My car: the automatic transmission warning light comes on sporadically
My Mp3 player: who knows...I guess I shouldn't have taken it hiking with me...
My bike light: maybe it's out of batteries.
My watch: The velcro wrist band is all worn out.
My water bladder
My hiking boots: They are not in dire striates but they leak in holy places.
My bike: their is a large hole in the tire, not the tube, the tire. Actually, I fixed that.
My camera: the memory card always wants to format and my computer will not read it. Actually, I may have solved that problem as well.

Things that are not broken:
My dehydrator
My phone
My bones
My camping gear
My favorite pants

yap, I think that's it.

Monday, June 19, 2006

Spring Thaw

Like the highly anticipated
spring rain you
washed over me.
Cool water in a sheath
of brisk breathy air.

Oh what a winter it was,
frosted with lonely nights,
sleepy hours. I was pitted
and hollow, an empty shell
swelling around an ice core.

I saw through the glass
to your eye and like
an icicle in May,
I melted, a jagged point
dulling into a pool of silver.

You swooped in like
a summer storm and I uncurled
my wings, slowly sharing
those feelings petrified
in winter’s wayward wind.

Now July has settled
in like a stagnant stone
and summer’s thawing
warmth has so quickly
retracted into wilting heat.
Crystal Litmus

I carried you here
for years untold, a banished
flame, a bud of crystal
litmus curled beneath
a bundle of paper cranes.

I held you close for fear
of flying. I held you
close and squeezed
with boa constrictor
might. How tight a torrid
tangle did emerge
and how it did bind
me like a noose of steel.

And in that rush of rain
and sleet, I lost my hold
on you, on my ground,
my golden chrysalis.

But my gasping, grasping
hand did find you riding
atop the foaming brine
and my water logged
lunges did breath easy
once again. All for
the love we shared.

Monday, June 12, 2006

Live With Intention
Walk to the edge
listen hard. Laugh
Practice wellness. Play
with abandon. Continue to
learn. Appreciate your
friends. Choose with
no regret.
Do what you love.
Live as if
this is all there is.
Mary Anne Radmaches
You know that feeling...that feeling like you are stuck in between times. That's what I feel right now. I'm stuck in between starting and ending, the earth and the sky, Montana and Washington and finally, I'm stuck in between people.

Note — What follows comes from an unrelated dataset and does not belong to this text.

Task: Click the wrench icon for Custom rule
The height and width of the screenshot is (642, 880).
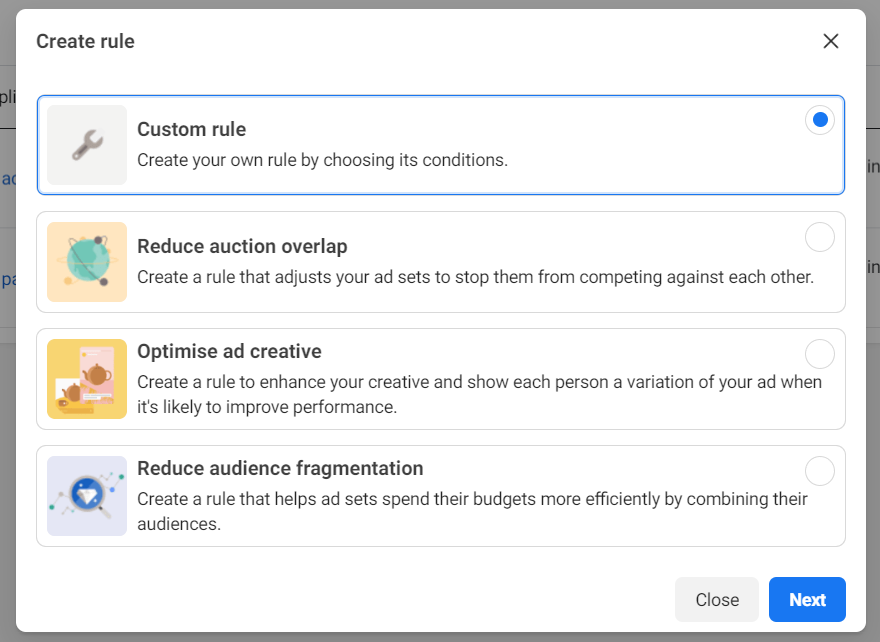Action: point(87,145)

I finally found my place in Montana...I found of group of kids where I can be more like myself than I've ever felt. They were high energy, both in actions and karma. And now we have parted ways...we have scattered to the four corners of the world, literally. I'm missing them, I'm missing their support and their love and their hugs and their laughs. But I'm back in Washington with old friends, comfortable friends and I'm feeling comfortable and I'm feeling a misconnection. There must be some quote out there for what I'm feeling. Something like old friendships never die, they just fade away. They did just fade away...

I went to SU graduation yesterday. It was one of the most emotional things I've done in awhile and I wore mascara to boot. It figures I would wear makeup the one day I'm going to cry my eyes out. But watching my peer group walk across the stage and collect there diploma, toss their hats into the air and hug each other with giant grins made me think about my life's what ifs and should haves, could haves, might haves. I could have been walking across that stage in the middle of Qwest field, "Rachel Kaufman, Magna Cumme Laude" and worn my Honors Program Cords. I would have been number 16 on the list of students who completed the Honors Program at SU. I could have been up there too. I know that I took the right path when I chose not to return to SU. I know my life has been rich and full and right, but the what ifs are emotional to entertain.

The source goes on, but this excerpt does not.